I realize that I know little about the history of Ireland, as part of my blogging after a trip I go back and research the places I’ve been. It was interesting that  looking around Dublin looks like a pretty new city, I made a stupid comment about maybe because it was bombed during WWII. I was corrected – Ireland was neutral during the war so was never bombed. I wondered what else I didn’t know! So have been reading up on their history.

Here is a great timeline.

My mom was a genealogist and I read in some of her papers that our ancestors came from Ireland way back during the time of tribes and clans around 200 A.D. in present-day Ireland. At that time the area a tribe or clan occupied was called a Lyne or Lynne. When the leader of the clan wanted to gather the people they blew a horn, our clan was near the sea and made use of conch shells for their horns, thus “Conchlynne.”  This tribe – Conchlynne – was located where the city of Belfast now stands. for some reason members of the tribe migrated across to Scotland and then south to Nottinghamshire, England where the name is found in the 1600’s. The name turned into Conklin somewhere along the line in the US. When first coming to the US they were glassmakers.

We aren’t going to make it to Belfast on this trip – that will have to wait until next time.

I wasn’t in love with Dublin but did find a few areas I liked. Here are few photos from around town.
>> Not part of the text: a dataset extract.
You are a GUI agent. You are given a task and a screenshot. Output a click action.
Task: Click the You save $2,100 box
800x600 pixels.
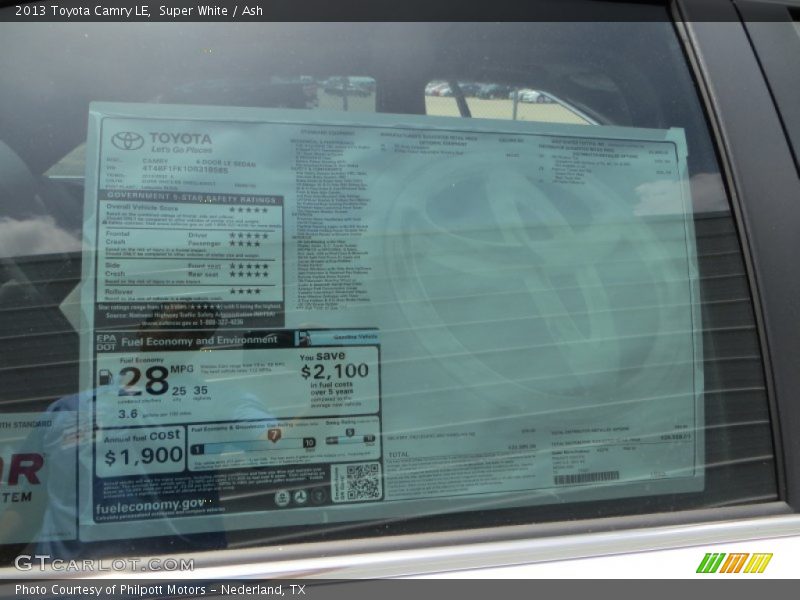click(337, 380)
Two things that have made a huge impact on this city – Heineken and the musical group U2.
Signs and decorations on buildings…

Learning about the book of Kells at Trinity College (founded in 1592) was really more interesting than seeing it to me, since you can only see two pages, but the lengths the monks went through to make it were extraordinary.  They made it on the isle of Iona, where we are headed when we meet up with others from New Bern.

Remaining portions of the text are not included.